# Work instructions
Below are records; transcribe only the line with "Task: Open the avdAIB host pool link" and those after it, through the last line, without any change.

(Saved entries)
====
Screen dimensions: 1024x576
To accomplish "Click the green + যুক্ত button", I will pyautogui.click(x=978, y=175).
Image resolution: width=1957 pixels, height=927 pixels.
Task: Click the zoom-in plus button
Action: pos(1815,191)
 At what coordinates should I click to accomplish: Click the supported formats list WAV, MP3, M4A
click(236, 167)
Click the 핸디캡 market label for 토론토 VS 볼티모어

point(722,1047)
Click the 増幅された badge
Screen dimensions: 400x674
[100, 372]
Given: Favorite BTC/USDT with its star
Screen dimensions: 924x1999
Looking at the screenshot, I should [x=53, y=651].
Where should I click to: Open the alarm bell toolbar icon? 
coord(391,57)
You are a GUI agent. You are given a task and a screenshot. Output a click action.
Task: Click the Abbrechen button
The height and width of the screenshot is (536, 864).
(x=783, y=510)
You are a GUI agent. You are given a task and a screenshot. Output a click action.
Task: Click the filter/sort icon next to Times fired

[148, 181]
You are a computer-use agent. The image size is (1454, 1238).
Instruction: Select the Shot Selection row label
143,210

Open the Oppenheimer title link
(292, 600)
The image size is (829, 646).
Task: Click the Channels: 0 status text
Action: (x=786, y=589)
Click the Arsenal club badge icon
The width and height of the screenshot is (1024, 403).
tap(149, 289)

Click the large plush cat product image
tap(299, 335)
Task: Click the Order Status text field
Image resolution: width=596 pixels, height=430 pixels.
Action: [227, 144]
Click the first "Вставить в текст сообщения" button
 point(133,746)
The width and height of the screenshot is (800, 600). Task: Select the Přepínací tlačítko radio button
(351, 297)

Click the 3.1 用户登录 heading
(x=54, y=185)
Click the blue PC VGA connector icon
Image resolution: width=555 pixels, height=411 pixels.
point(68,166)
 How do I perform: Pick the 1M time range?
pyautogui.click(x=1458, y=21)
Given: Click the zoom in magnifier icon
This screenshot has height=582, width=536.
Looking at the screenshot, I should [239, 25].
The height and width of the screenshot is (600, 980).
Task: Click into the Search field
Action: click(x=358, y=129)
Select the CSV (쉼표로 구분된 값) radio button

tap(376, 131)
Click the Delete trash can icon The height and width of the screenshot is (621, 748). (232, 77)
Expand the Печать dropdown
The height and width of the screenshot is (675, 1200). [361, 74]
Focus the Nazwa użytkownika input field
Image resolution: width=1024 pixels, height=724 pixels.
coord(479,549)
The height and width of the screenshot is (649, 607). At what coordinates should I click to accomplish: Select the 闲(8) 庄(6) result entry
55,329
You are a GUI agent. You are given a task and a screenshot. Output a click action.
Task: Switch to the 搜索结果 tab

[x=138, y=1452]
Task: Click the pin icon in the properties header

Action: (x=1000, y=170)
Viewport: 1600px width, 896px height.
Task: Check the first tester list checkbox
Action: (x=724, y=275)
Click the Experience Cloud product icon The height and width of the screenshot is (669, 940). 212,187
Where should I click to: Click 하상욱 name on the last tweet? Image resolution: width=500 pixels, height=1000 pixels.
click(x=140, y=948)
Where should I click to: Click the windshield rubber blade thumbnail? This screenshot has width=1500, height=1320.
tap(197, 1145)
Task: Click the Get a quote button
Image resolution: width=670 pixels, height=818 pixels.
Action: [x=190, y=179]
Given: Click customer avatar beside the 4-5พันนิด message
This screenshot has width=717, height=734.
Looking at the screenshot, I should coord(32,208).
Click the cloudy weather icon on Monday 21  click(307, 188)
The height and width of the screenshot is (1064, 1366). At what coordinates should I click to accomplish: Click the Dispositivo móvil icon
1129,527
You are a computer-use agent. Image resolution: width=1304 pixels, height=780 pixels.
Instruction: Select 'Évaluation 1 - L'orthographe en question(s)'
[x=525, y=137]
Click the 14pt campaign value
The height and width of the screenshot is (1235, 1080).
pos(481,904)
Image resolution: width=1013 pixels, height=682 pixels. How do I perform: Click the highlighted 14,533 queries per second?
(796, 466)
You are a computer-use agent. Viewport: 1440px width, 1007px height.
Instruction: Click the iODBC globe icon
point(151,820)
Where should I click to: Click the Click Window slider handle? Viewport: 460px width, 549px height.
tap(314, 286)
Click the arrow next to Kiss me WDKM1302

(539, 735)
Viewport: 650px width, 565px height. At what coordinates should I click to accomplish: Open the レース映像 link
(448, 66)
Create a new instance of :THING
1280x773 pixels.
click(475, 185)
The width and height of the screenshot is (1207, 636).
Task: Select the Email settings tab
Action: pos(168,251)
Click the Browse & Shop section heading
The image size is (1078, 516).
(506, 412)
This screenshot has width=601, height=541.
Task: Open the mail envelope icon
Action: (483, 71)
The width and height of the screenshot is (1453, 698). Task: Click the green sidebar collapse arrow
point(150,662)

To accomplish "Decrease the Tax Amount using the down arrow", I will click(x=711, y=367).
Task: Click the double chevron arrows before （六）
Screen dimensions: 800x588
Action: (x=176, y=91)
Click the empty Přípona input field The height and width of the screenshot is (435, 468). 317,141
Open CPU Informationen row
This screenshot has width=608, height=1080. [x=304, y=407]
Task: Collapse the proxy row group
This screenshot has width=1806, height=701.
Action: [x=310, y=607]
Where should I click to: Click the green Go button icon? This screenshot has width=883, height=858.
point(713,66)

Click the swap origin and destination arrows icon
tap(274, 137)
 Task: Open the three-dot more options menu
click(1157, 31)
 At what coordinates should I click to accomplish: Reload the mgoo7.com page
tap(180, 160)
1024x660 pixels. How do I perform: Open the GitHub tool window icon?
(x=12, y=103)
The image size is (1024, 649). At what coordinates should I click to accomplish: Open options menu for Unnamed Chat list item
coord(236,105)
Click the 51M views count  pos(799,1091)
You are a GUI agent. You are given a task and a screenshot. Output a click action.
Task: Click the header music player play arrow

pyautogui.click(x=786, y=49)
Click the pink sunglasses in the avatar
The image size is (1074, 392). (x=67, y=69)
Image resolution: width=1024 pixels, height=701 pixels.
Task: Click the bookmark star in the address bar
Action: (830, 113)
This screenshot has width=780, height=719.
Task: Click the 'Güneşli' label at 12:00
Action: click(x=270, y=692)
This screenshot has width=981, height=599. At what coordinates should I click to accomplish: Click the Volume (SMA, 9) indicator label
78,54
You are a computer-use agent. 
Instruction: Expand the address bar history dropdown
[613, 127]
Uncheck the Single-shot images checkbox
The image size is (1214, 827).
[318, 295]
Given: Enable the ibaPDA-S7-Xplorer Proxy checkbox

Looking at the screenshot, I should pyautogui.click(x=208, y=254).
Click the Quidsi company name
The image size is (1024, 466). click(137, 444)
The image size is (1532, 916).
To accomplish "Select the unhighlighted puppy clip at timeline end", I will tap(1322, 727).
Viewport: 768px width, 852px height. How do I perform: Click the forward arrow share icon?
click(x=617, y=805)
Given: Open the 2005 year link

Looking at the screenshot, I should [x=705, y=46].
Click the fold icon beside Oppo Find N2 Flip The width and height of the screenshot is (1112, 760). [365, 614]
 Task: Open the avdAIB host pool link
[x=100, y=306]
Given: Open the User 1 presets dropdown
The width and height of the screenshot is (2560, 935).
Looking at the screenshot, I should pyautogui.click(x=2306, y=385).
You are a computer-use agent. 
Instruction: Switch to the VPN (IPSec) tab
====
# Completed task
 Task: Open the avdAIB host pool link
[x=100, y=306]
Given: Open the User 1 presets dropdown
The width and height of the screenshot is (2560, 935).
Looking at the screenshot, I should pyautogui.click(x=2306, y=385).
You are a computer-use agent. 
Instruction: Switch to the VPN (IPSec) tab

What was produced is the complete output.